(Data records begins)

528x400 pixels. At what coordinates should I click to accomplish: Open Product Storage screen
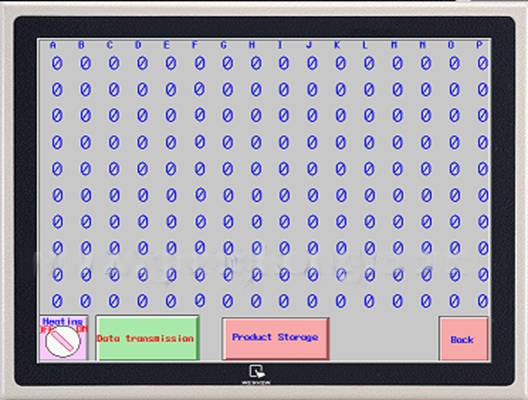pos(275,338)
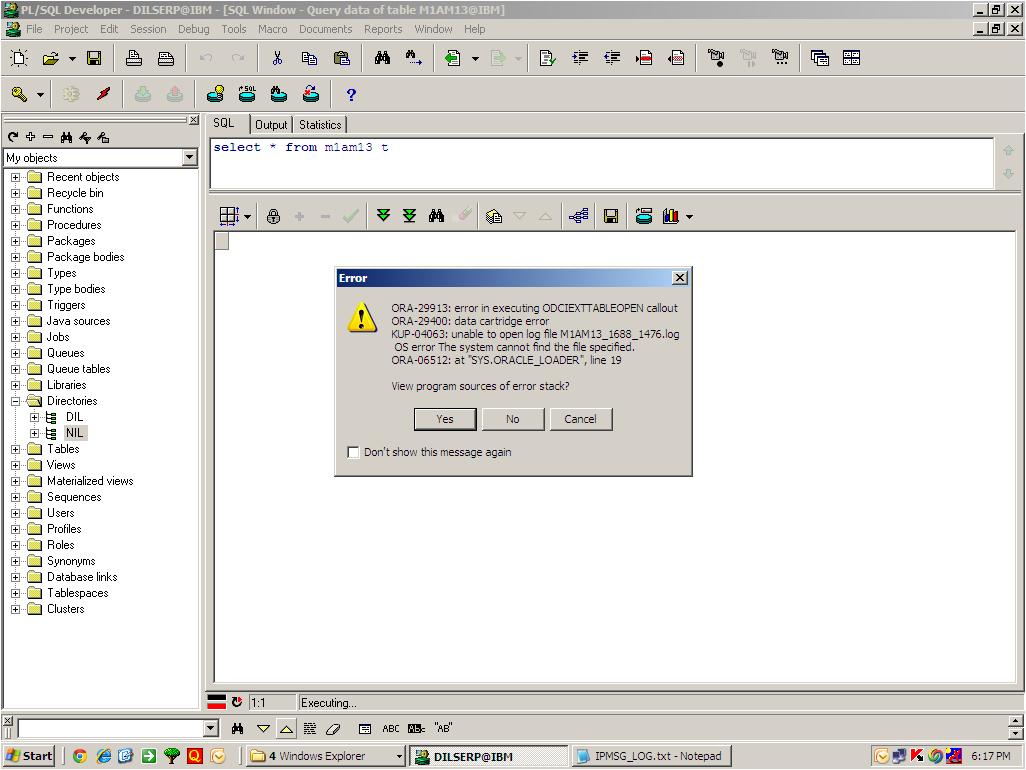
Task: Enable "Don't show this message again" checkbox
Action: pyautogui.click(x=353, y=452)
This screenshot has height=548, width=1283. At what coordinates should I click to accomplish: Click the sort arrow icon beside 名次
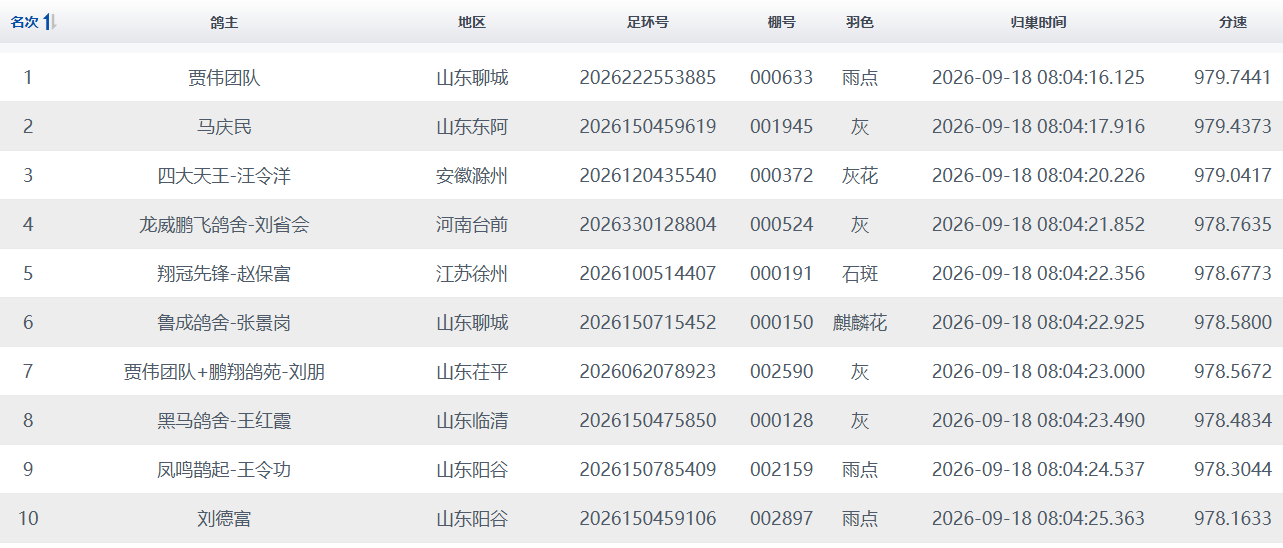click(50, 22)
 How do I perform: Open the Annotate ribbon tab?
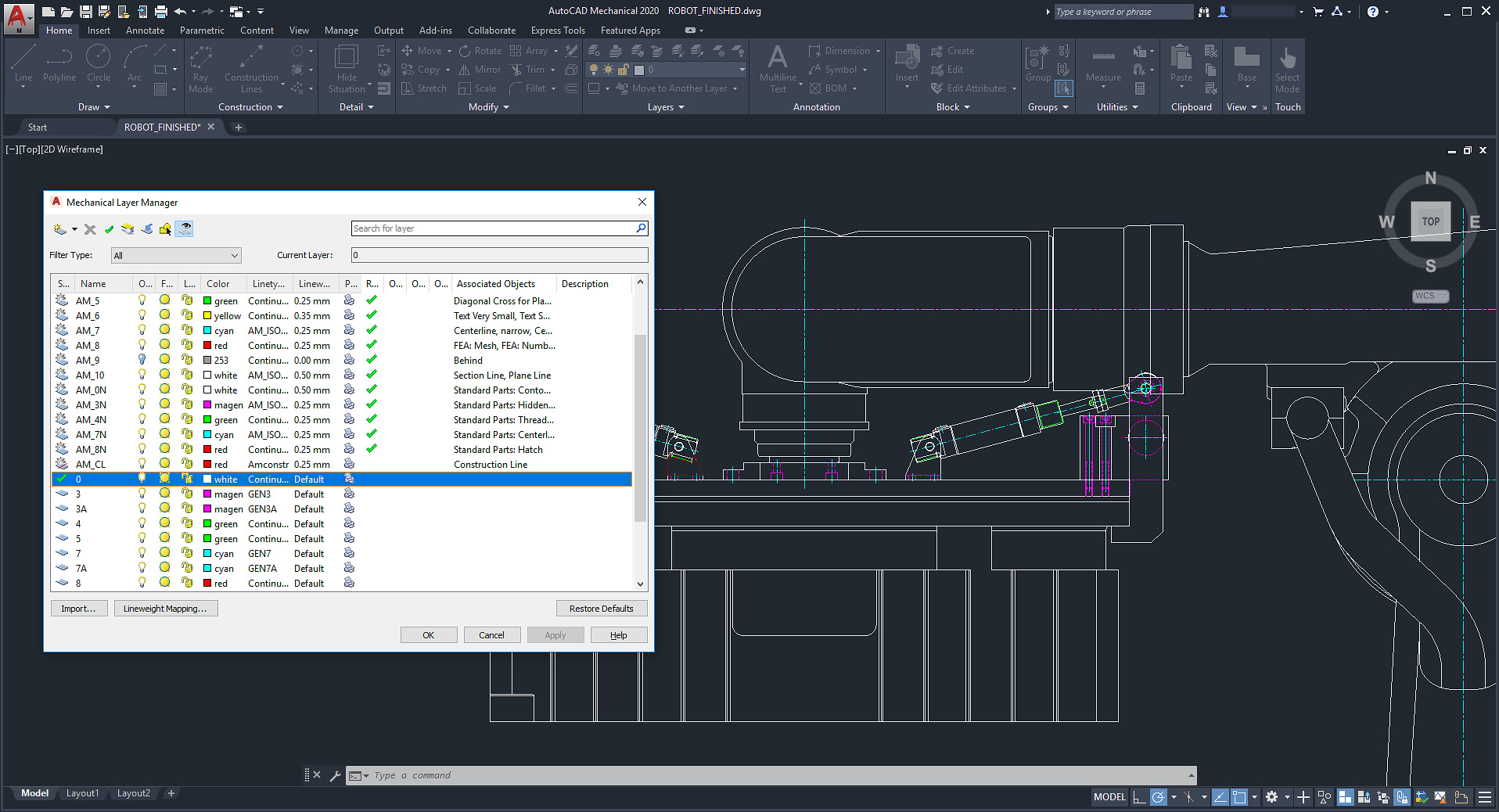pos(145,31)
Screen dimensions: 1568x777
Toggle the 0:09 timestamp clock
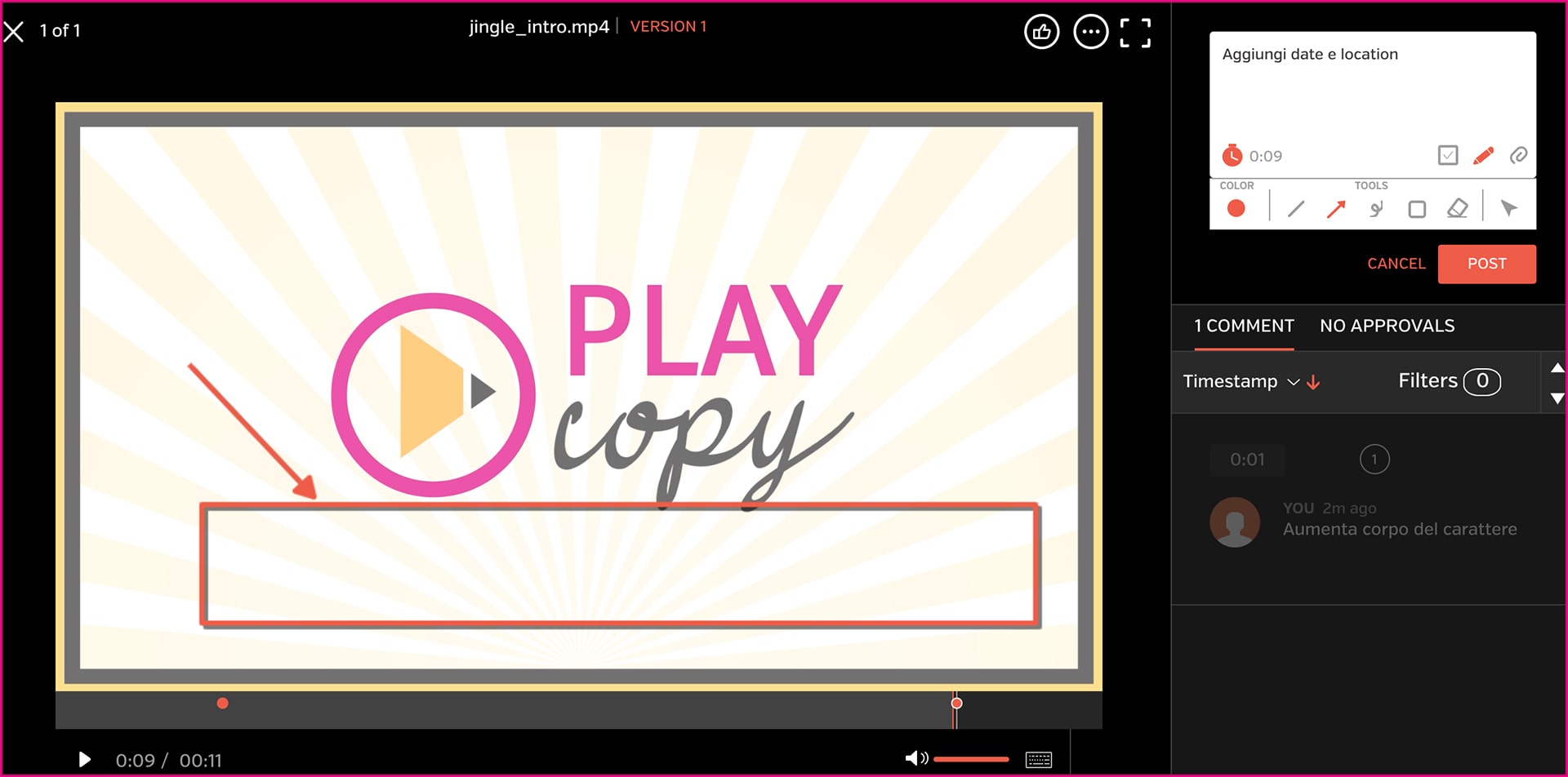(x=1232, y=155)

(Data records ends)

> **Try it**:
Beginning with the line that holds "How do I perform: Open", output each line to the end of the material above, exactly, omitting the pictures.

> **Exercise response**:
 How do I perform: Open the Annotate ribbon tab?
pos(145,31)
Screen dimensions: 1568x777
Toggle the 0:09 timestamp clock
(x=1232, y=155)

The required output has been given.